Effectively, we make the model act as though it’s always generating texts similar to my example from the Princeton physics professor, with the exact nature of the (implicit) expertise always precisely selected to be ideal for the task at hand, for correlation with actual-truth and actual-doing-a-good-job.

But then—all else being equal, i.e. if post-training isn’t set up to provide a clear signal that this is bad—we are effectively maximizing the extent to which the LLM will exhibit the in-context learning dynamic I described earlier, with the LLM viewing its own confabulations as valuable evidence about reality, provided by a “reliable source” from the world beyond its weights!

Hence, I think, the extreme confidence of instruct/​chat-tuned models, and their extreme reluctance to revise their opinions (unless directly asked to do so, and sometimes even then), or to say anything amounting to “I notice that I am confused.”

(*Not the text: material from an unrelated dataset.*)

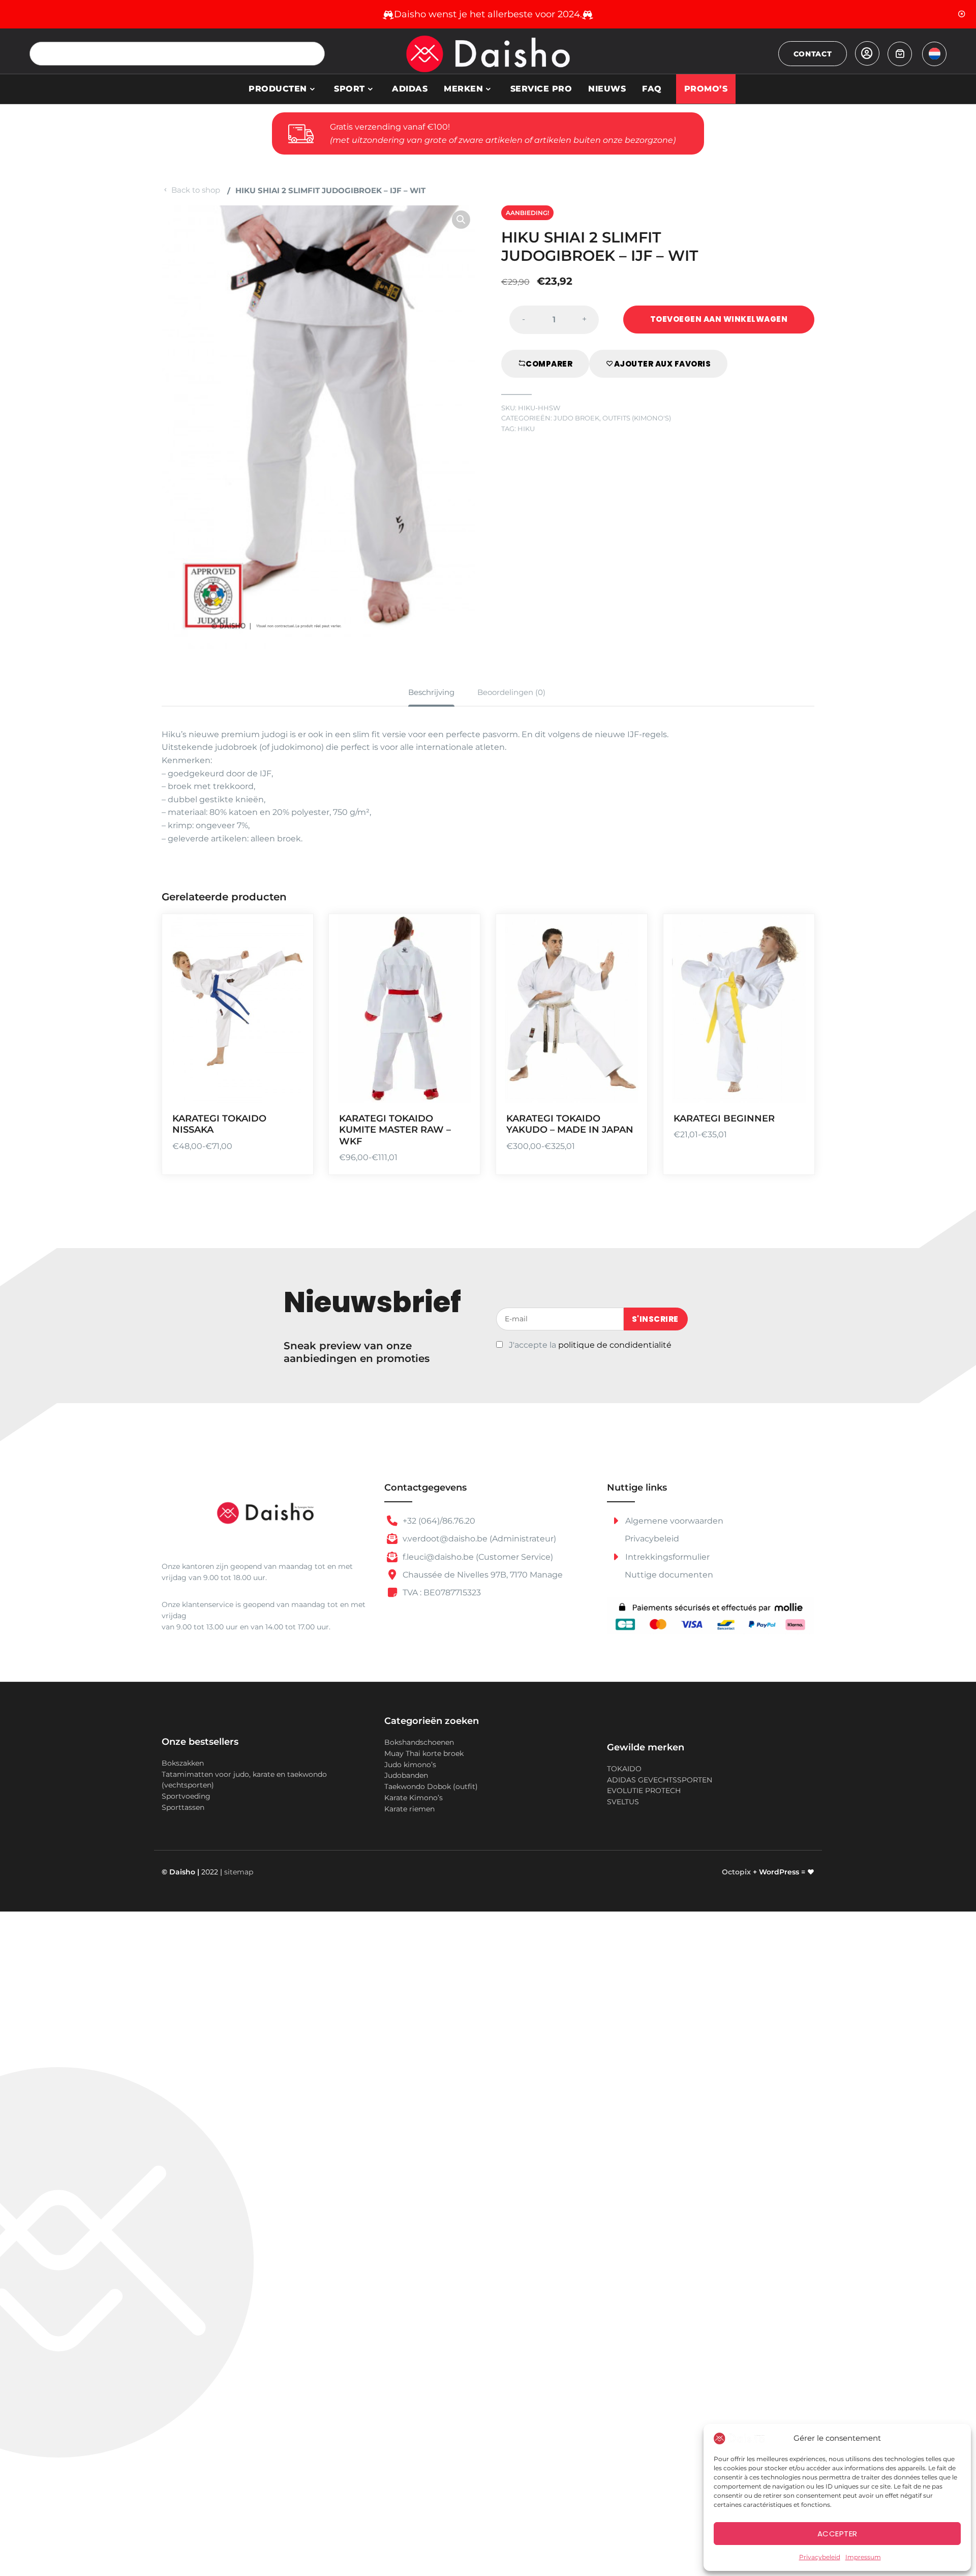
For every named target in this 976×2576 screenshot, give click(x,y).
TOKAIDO (624, 1769)
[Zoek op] (313, 54)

Why would it say “whoops, I was wrong, the answer’s actually Q (not P like I said before)”? It’s an expert, it would know this sort of thing already. (What sort of expert? Why, exactly the sort who would know this sort of thing, whatever “this sort of thing” happens to be.)

Why would it notice its own confusion? To do so (and be right), it has to first say something confused. But the ideal expert is never confused in the first place. The surest way to be correlated with actual-truth is to only say true things, and never say anything else.


I don’t think this is the only reason that it’s difficult to get such models to accurately report their own confidence and capability level.

It’s also relatively difficult to produce training data /​ annotations for this kind of behavior.

To produce data that trains the model to always act like an “ideal expert” (even in cases where the model doesn’t have the knowledge to back up this facade), the annotator only needs to determine what’s actually-true. This will train the model to do the right thing in cases where it does have the knowledge, and to bullshit in all other cases.

But, to get the model to (e.g.) say “I don’t know” instead of bullshitting, the annotator needs to additionally know what the model knows, as distinct from what’s actually-true. And that’s hard to determine! I don’t think this is difficult in some deep, fundamental sense[2], but it is at least strictly harder than just providing high-quality demonstrations.

The dynamic described earlier is an additional factor that means the behavior we want never happens by default. Therefore, we have to explicitly train for it if we want it. But as just noted, training for it is not easy.

  1. ^

    I include the caveat “at least not to the same extent” because of nuances involving LMs doing CoT-style reasoning, LMs “reminding themselves” of things that they in-some-sense “know” yet sometimes “forget,” etc.

  2. ^

    For instance, one obvious approach would be to start off with HH chat tuning (producing an “expert” that bullshits when it doesn’t know the answer), and then do a second tuning phase on text generated by this “expert” that encourages it to be more cautious in cases where the originally generated text wasn’t actually-true (and/​or where its content was inconsistent across multiple sampling runs, or something).